Dear family (personal, extended, and cultural),

As you know over the past few years, some members of our family, myself included have experienced emotional/mental difficulties and or illness that has resulted in the necessity of counseling, medication and in some cases hospitalization. Some of these challenges are well known to the extended family and some are not and only include the knowledge of a selected few. As a part of the process working with some family members to ensure they are taking advantage of the medical and therapeutic supports available, family meetings, side discussions and email epistles have been had by some members of the family as a way of support, disclosure, and venting. For the most part, those conversations seem to have assisted in the therapeutic/supportive process of caregivers, siblings and spouses. One concept that has been a consistent among some of those is that mental difficulties and illness are a result of our family history or more concisely due to genetics. I have been a bystander with many of these discussions and some of those comments have been a result of my own battle with mental illness throughout my life. While in observation of these discussions I found myself focusing less on constructive contribution to the discussion and more on the feelings of shame and guilt related to what I supposedly [genetically] received from our parents, grandparents and so on, lived with and then as a result of the miracle of life passed on to my own children. This has been emotionally damaging to me, and I believe others. As a result, I have reflected on the possible motives of such a statement from family, in-laws, spouses, etc. I cannot figure out any other motives other than bias, ignorance or the basic absence of compassion. Is it nature that is to blame? The dominant gene that is passed down from generation to generation? The World Health Organization (2001) argued for the perspective of genetic complexity (instead of genetic predisposition), in which multiple genes act in concert with non-genetic factors to produce a risk of mental disorder, or the vulnerability of such. This is a powerful statement because, for me, it has removed ill-informed finger pointing from family history to the complexity of genes and environmental factors that create a risk of mental difficulty or illness and not directly causality of such.
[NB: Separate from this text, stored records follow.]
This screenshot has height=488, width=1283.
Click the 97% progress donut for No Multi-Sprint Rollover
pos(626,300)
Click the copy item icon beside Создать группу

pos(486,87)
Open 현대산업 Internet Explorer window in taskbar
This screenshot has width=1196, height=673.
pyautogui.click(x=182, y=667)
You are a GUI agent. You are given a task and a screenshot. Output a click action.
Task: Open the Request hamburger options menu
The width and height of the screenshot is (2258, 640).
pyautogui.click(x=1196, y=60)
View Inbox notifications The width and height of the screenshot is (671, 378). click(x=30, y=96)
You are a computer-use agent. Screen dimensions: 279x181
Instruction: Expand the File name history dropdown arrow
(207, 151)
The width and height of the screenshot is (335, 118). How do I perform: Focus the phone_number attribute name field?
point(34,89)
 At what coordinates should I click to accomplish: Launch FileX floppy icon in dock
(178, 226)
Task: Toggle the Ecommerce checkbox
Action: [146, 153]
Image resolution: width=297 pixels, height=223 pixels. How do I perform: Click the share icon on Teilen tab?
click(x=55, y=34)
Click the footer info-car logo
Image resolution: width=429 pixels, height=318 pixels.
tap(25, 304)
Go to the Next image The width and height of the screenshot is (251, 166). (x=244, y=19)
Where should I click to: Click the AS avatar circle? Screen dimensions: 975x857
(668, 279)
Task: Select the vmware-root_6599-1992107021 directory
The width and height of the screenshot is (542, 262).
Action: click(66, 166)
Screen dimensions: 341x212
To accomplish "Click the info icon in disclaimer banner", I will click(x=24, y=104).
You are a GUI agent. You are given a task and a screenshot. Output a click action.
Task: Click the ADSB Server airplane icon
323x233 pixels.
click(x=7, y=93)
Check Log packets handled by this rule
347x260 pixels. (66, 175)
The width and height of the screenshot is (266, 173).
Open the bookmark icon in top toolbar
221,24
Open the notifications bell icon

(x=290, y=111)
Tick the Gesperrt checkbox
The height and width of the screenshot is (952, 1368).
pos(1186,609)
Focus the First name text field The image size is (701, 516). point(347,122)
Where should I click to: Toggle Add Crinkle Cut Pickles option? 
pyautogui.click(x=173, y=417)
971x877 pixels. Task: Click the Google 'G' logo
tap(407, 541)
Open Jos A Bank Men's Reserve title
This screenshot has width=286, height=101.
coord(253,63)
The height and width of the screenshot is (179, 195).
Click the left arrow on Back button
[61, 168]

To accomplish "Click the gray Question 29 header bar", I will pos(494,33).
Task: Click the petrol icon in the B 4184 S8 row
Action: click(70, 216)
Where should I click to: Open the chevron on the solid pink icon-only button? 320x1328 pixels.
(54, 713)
Consequently, being raised in a family that has such a strong focus on literal belief and adherence to both formal and informal cultural sets of rules seems to foster a complexly novel set of factors to be considered. Meaning, our culture has had past of avoiding and even demonizing psychology and psychiatry (see Mormon Doctrine and its link of psychiatry to the Church of the Devil). Interestingly, though, Utah the epicenter of Mormonism has been recently ranked as having the highest rates of mental illness in the United States, with 22% of all adults experiencing mental illness at some point in their lives (www.dailyherald.com). That’s an astounding number. I now question the influence of our family’s physical, social, cultural, and attitudinal environment upon my past and current psychosocial wellbeing. As I have thought about it, it seems that other risk factors or vulnerabilities may be just as, if not more powerful influences on the psychosocial health of myself and our family. These would include but are not limited to culture/subculture, negative or toxic family relationships, shaming (private, public, institutional) employment/productivity stressors/demands, the absence of health/healthy lifestyle, emotional, sexual, physical or institutional abuse, chronic physical illness, the lack of or excessive sensory stimulation, lifestyle changes, etc. What is even more poignant is that I function in a rich environment within the Mormon faith tradition to which it seems less than compassionate to pull the genetics or familial card when it comes to the reason, purpose, or prospect of mental difficulty or illness. Specifically, many of the acute and chronic episodes of mental illness in my life and in those around me may be so vividly related to the milieu of Mormon subculture or even policy or doctrine yet those seem to be quickly ignored. My personal perspective is that such a statement or mindset is ignorant, lazy, a scapegoat, and unaccountable of other just as valuable and significant contributors to the condition and experience, so I took a brief look at the peer-reviewed medical literature. It is quickly evident how mental difficulties and illness might emerge as a part our human experiences.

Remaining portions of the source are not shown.